• _STATED EXERCISE_: Please swap "bullet" for "marker" in the part of the records that opens with the line containing "Click the bullet beside" and closes with the line containing "Mark the bullet". Return only those lines, with nothing else altered.

• _ROWS_:

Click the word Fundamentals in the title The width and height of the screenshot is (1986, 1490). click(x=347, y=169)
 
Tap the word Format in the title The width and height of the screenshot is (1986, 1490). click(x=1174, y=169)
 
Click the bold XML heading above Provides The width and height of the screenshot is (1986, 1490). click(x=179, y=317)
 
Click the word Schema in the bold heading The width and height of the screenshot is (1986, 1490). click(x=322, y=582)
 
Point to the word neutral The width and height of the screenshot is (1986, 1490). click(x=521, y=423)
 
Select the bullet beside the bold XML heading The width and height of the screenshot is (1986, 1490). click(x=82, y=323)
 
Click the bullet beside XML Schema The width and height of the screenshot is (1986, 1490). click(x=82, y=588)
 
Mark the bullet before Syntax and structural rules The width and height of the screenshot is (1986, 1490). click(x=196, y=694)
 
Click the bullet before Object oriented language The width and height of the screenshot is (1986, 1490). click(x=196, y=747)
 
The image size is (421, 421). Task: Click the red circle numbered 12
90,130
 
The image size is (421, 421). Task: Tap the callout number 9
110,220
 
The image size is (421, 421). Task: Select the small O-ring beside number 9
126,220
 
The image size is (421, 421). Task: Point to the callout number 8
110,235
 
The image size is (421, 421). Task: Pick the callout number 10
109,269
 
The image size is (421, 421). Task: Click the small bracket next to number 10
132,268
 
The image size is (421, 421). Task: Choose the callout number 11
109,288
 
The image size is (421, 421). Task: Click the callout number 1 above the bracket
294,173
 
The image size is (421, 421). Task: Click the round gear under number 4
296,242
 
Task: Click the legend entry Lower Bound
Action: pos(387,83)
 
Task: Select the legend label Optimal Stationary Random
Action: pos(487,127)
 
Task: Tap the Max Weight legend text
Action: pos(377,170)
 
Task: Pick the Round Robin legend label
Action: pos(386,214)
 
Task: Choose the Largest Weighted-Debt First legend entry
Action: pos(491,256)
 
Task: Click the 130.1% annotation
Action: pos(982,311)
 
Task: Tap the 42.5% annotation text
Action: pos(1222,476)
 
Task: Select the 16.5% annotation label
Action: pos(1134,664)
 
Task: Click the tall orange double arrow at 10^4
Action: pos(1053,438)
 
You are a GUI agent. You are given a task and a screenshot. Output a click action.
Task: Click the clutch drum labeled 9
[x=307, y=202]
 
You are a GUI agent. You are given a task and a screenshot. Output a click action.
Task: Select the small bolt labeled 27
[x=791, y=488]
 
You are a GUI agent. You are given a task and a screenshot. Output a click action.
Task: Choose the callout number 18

• _OUTPUT FOR THIS TASK_:
Click the marker beside XML Schema The width and height of the screenshot is (1986, 1490). click(x=82, y=588)
 
Mark the marker before Syntax and structural rules The width and height of the screenshot is (1986, 1490). click(x=196, y=694)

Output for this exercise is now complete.